(STUDY MATERIAL Opens)

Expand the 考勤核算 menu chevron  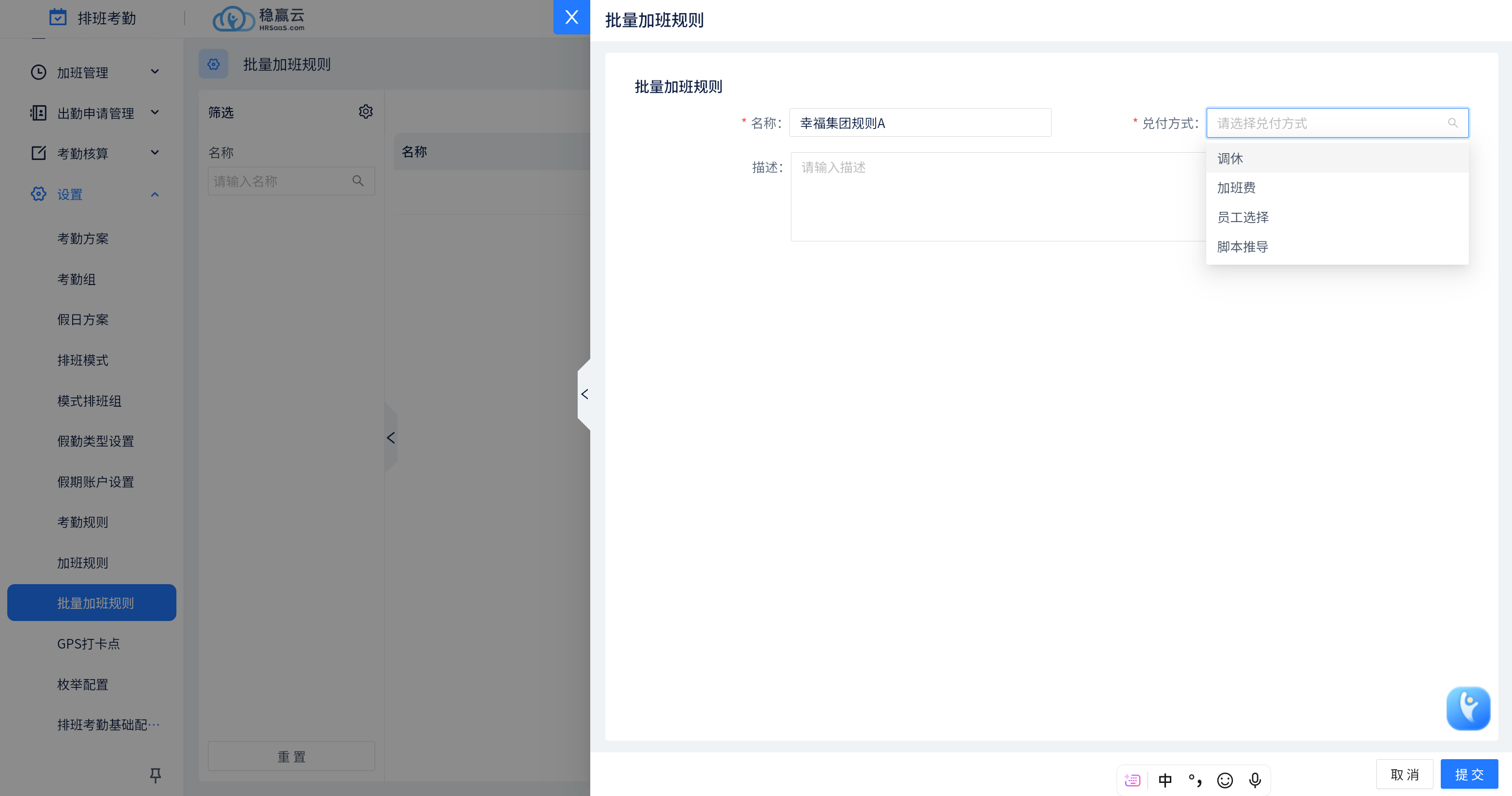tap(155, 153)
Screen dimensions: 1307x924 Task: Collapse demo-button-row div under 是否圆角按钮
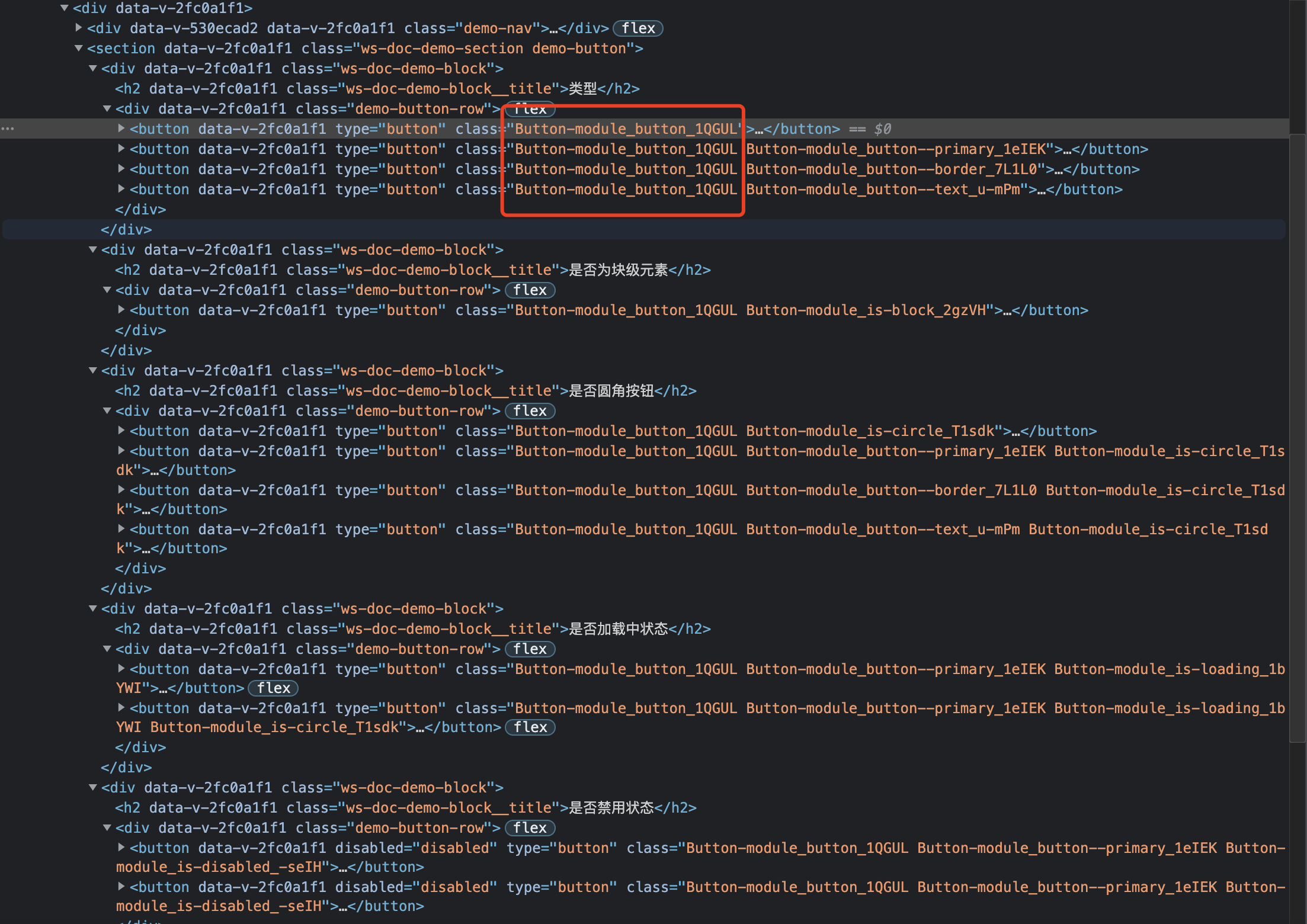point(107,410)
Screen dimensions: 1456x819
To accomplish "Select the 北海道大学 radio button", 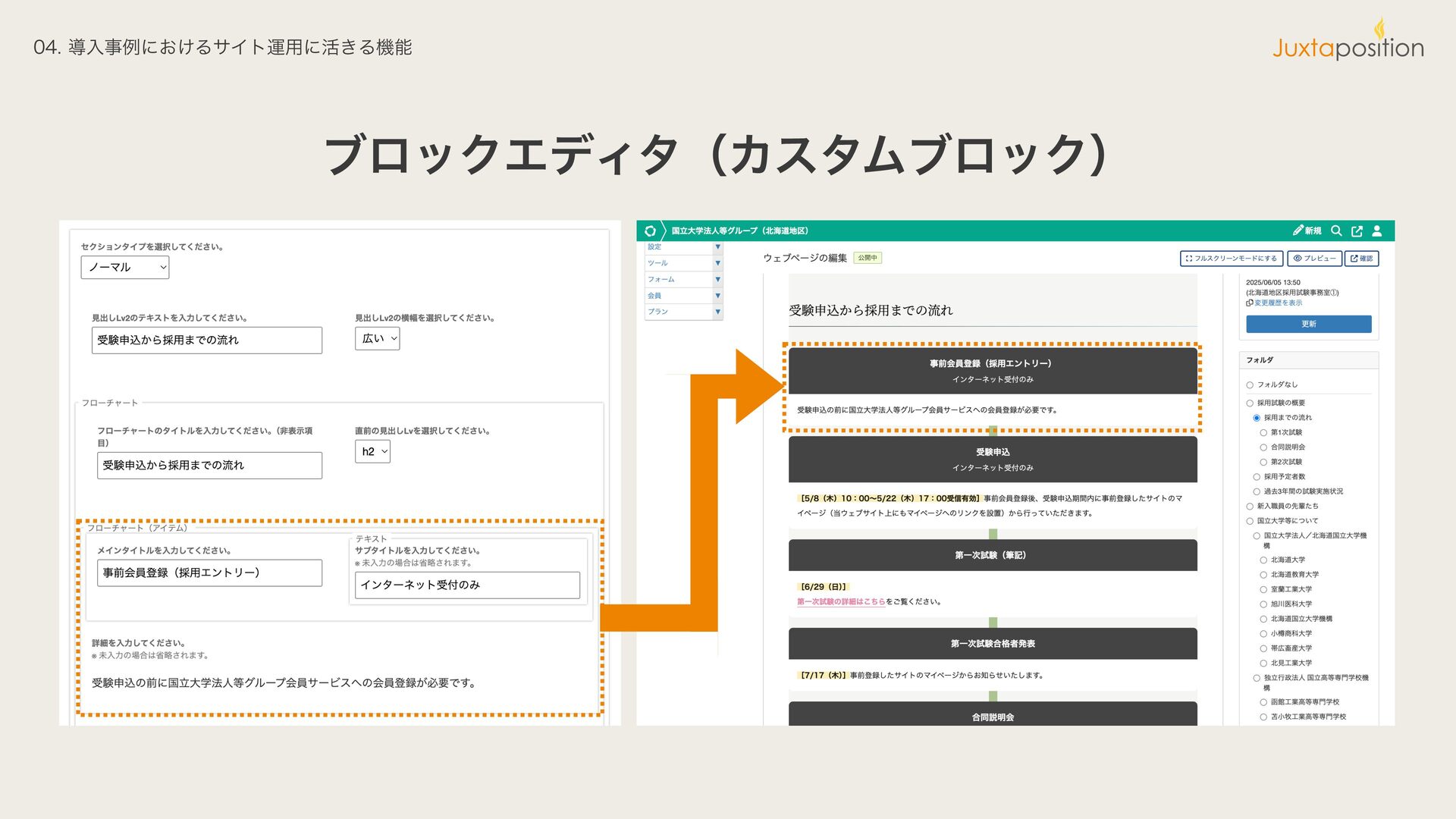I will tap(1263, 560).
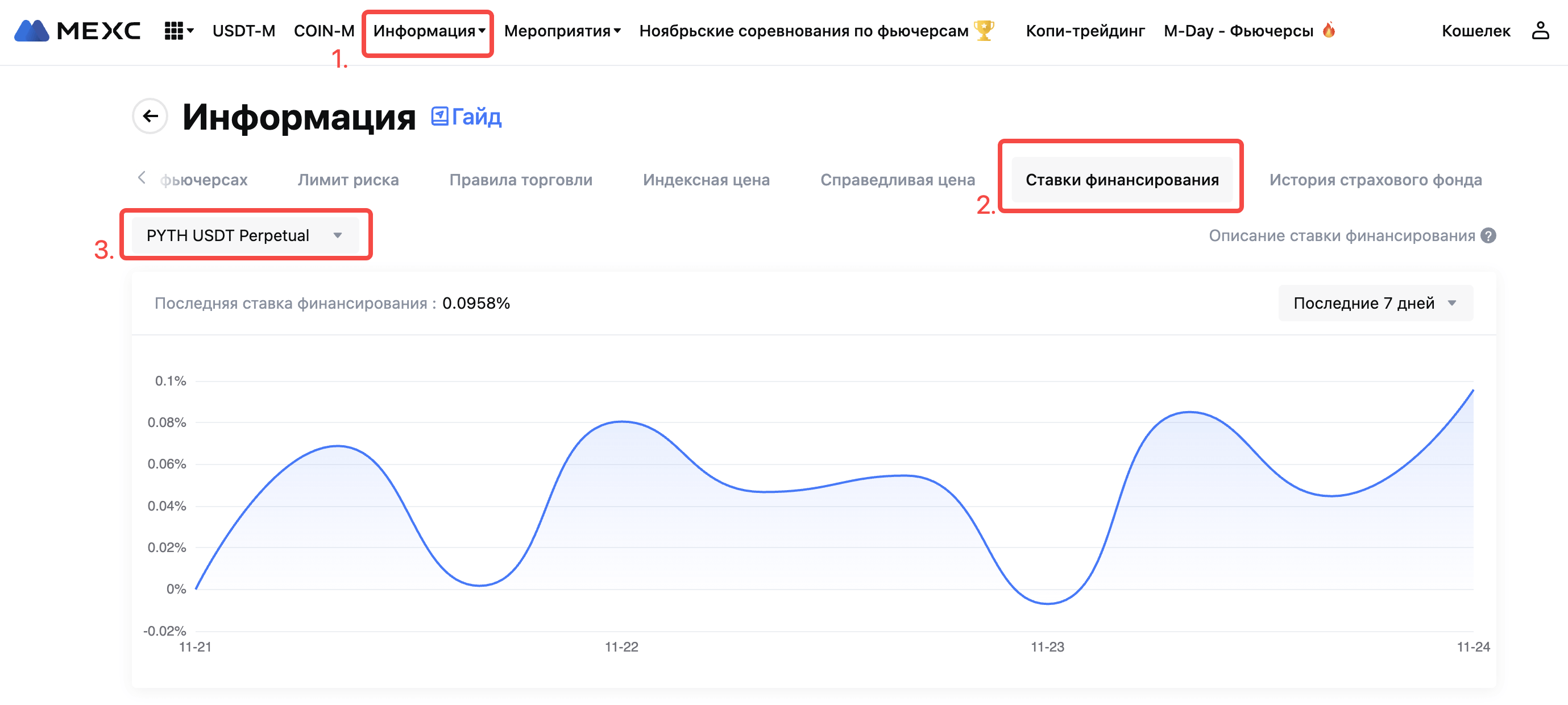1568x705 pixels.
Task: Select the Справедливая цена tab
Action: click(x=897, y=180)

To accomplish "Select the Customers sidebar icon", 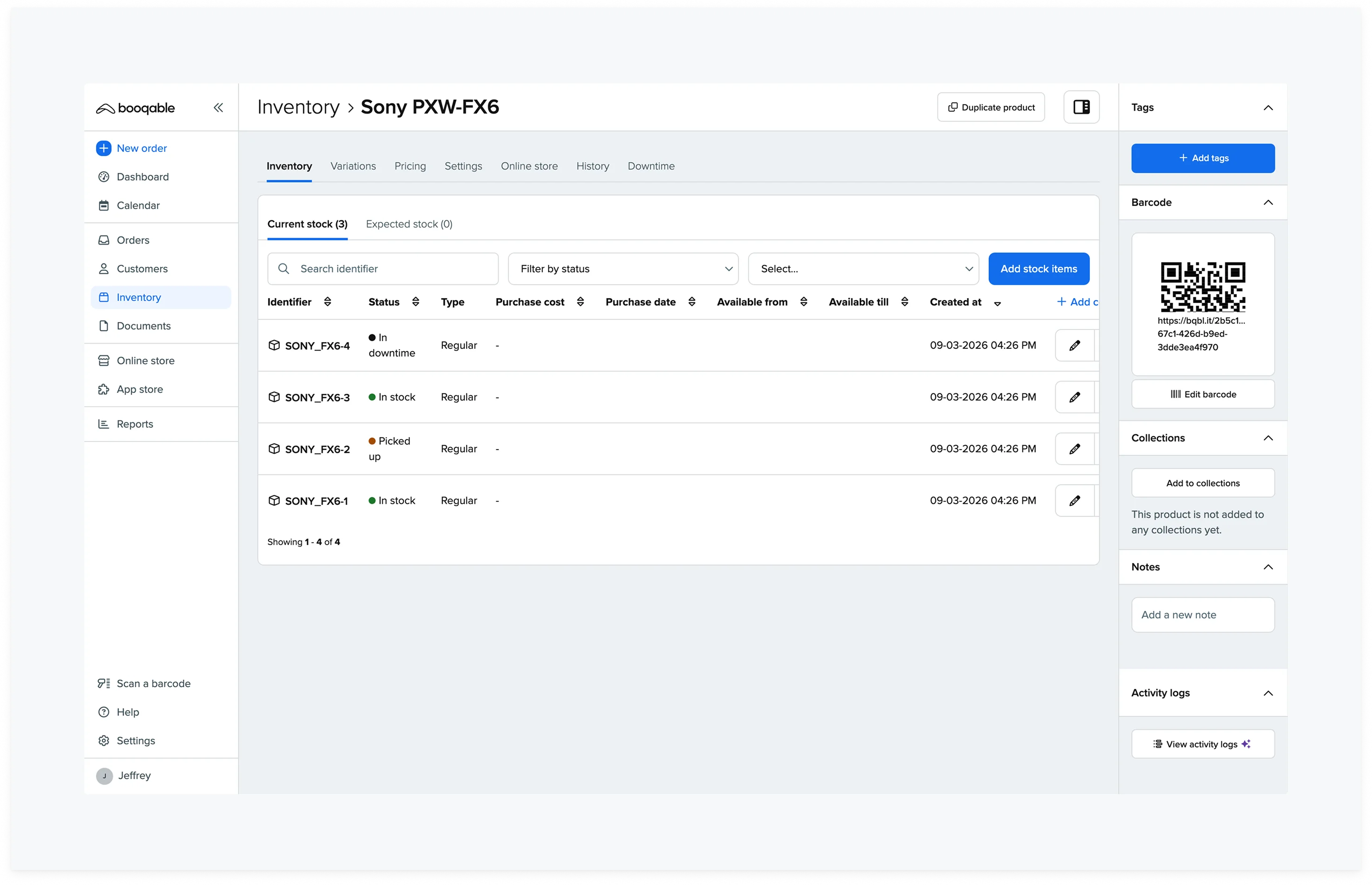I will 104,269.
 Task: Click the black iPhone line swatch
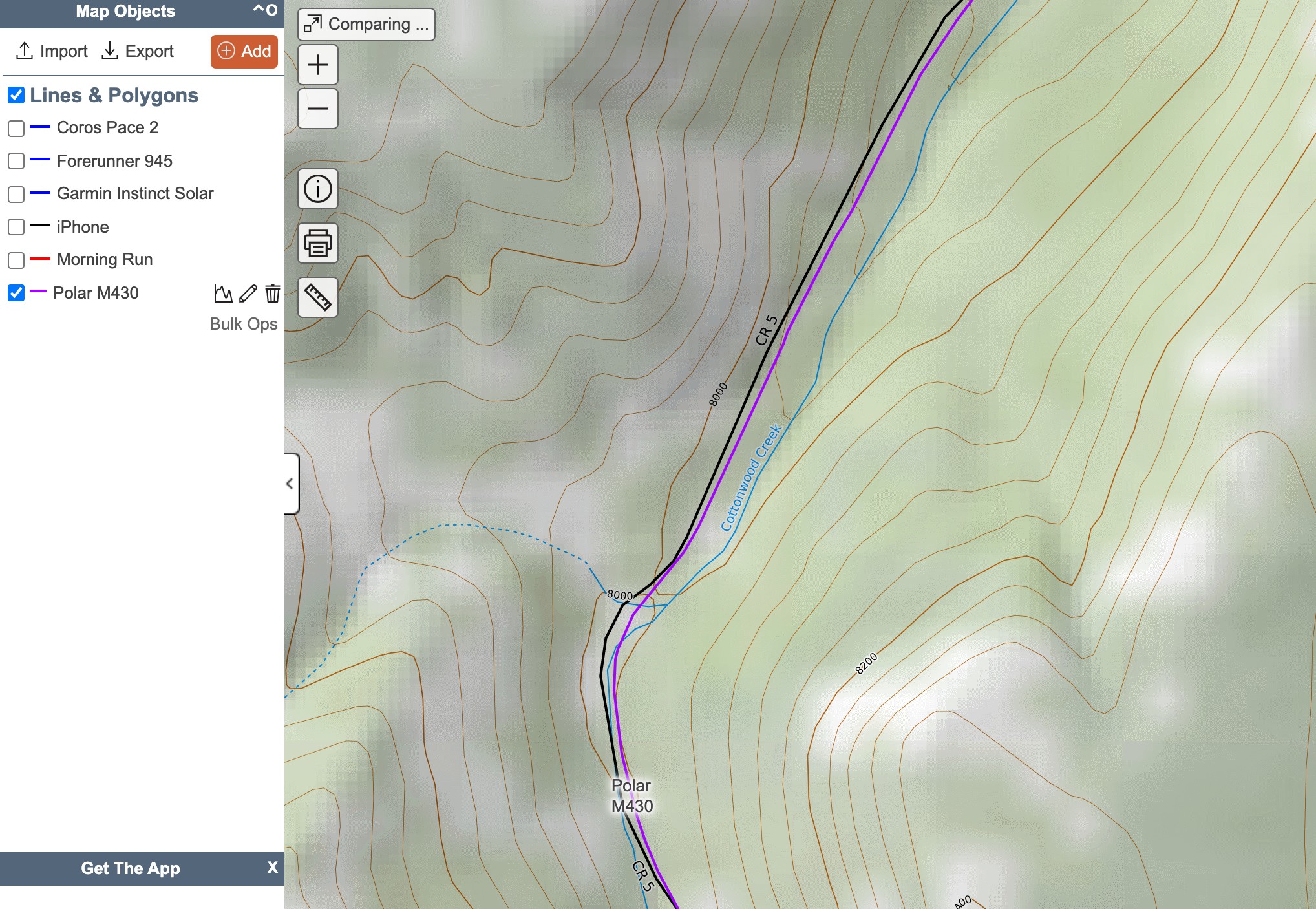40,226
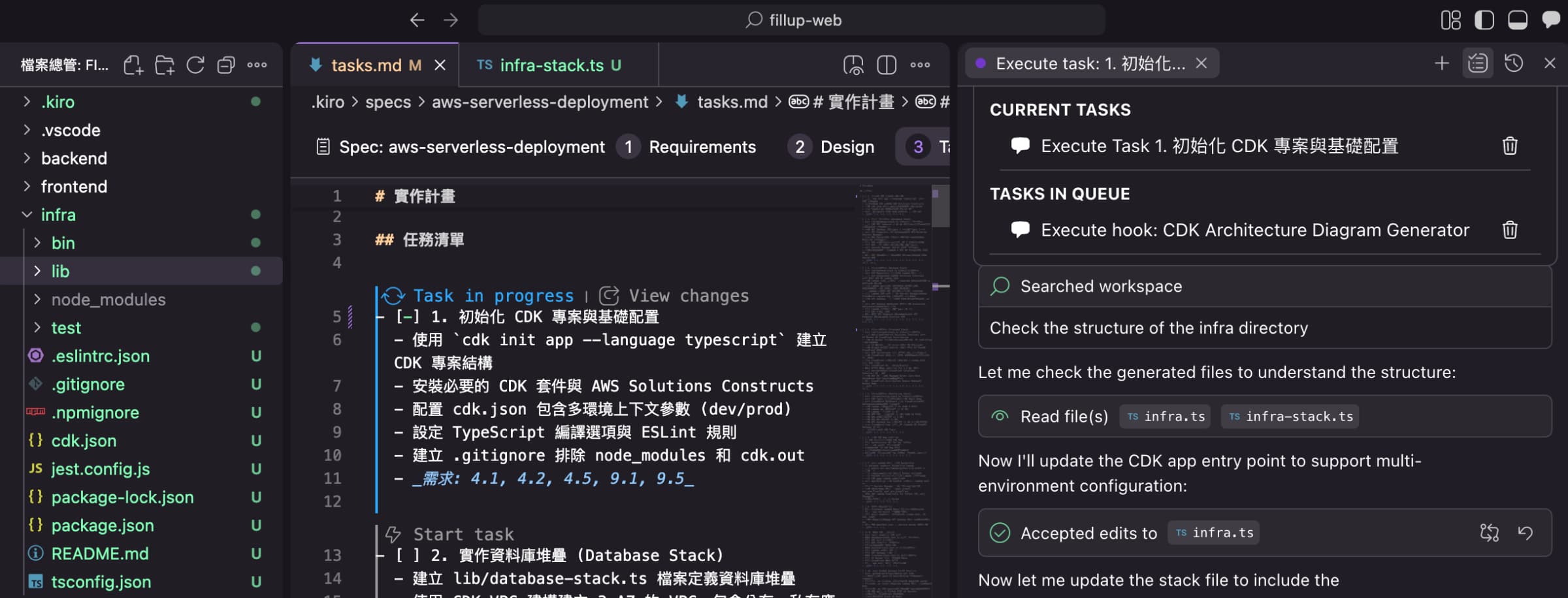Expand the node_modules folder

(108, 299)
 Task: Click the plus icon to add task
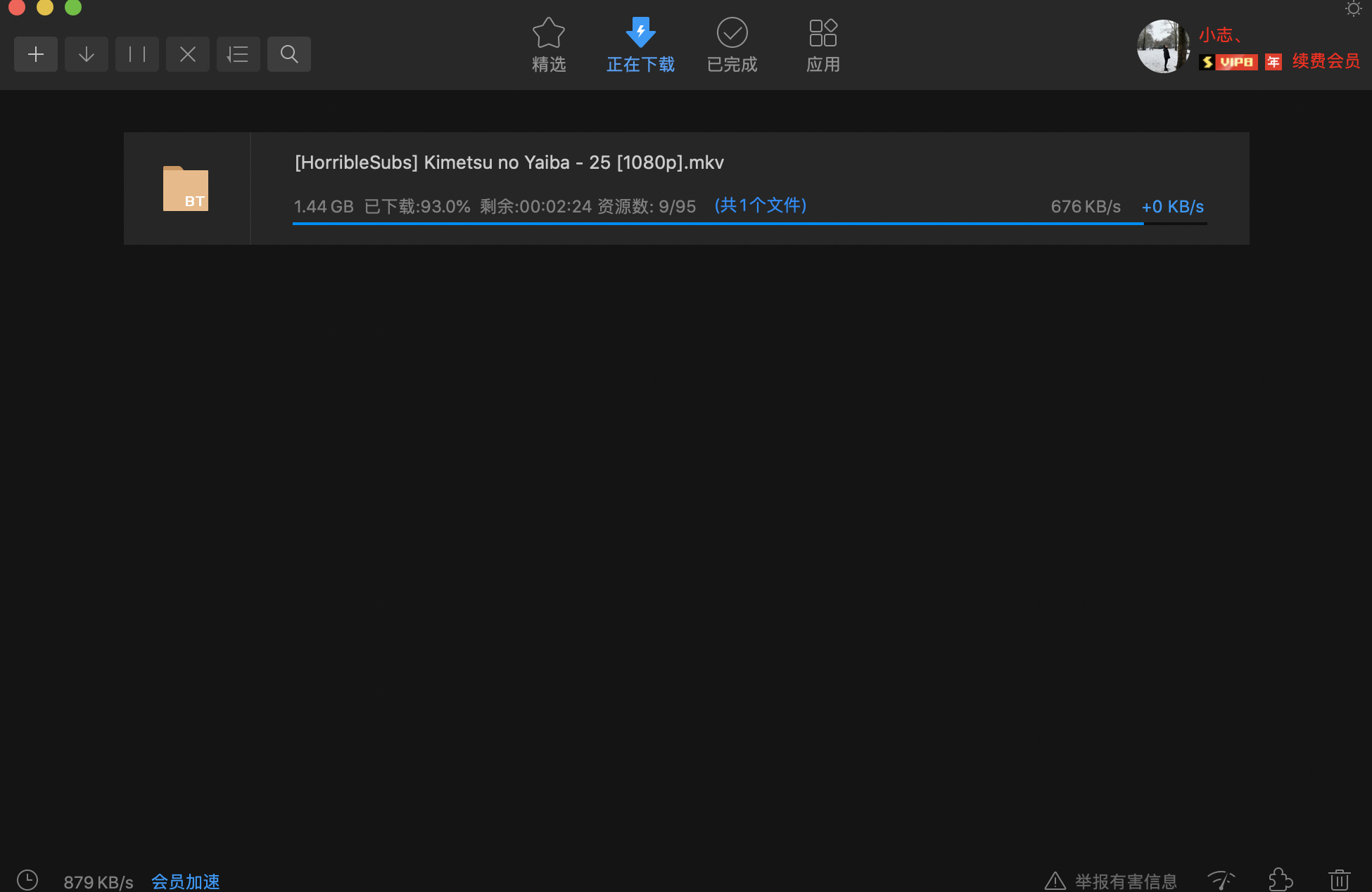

(STUDY MATERIAL Closes)

## TASK DESCRIPTION
Print again, word for word, every line from the line with "Task: Click the black iPhone line swatch" to the final line of the records, inclusive; skip the pictures.

## RESPONSE TO THIS TASK
 Task: Click the black iPhone line swatch
40,226
Expand the node_modules folder

(108, 299)
 Task: Click the plus icon to add task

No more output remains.